September 13, 2005
“You’re not even allowed to show a bloody nipple.”
So Pierce Brosnan, one of the better James Bonds, says that the problem with the Bond series is the lack of boobage. At least naked boobage. (see full article)
Halle Berry and Denise Richards certainly brought them to the party, but they couldn’t come out to play. It seems strange, almost dichotomous, that the Bond producers are so uptight about it. Bond is the single biggest nympho manwhore in movie history. He’s hit more tail that Don Juan and Cassanova combined. I mean, sex has always been a big part of the Bond Series, even back to the very beginning. The first Bond Girl was named “Honey Rider”. And she was in a bikini almost the whole movie. They’ve been that way all through the line - “Pussy Galore”, “Holly Goodhead”, “Xenia Onatopp” - the list goes on. Also, it’s almost a rule that he’s gotta score three times a flick - home comes close to that in every movie (no pun intended.) I think he even gets to that number in that Lazenby piece of crap that he gets hitched in.

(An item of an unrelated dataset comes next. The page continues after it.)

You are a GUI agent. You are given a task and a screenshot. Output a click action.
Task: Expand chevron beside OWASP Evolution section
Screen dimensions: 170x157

Speaking of the Lazenby piece of crap, it does have one distinction - its the only Bond movie that relied more on Drama than it did action and humor - it had those, but it wasn’t the focus. The only other Bond that dramatic was The Spy Who Loved Me. Other than that, its total Bond Movie Formula:
A guy we all want to be + deliriously fun action scenes + clearly evil villains + (hot chicks + sex)^3 = Bond movie.
At any rate, I hope the next Bond is kick ass. I’m a fan of the series, but it is a bit in the rut. I’d like to see them get some total nobody to play Bond - let it be a career maker. For that matter, same goes for the Bond Girl. Unless they want to cast Scarlett. That would be a good time to change their nudity policy. (Oh, which reminds me, Michael Bay must still die.)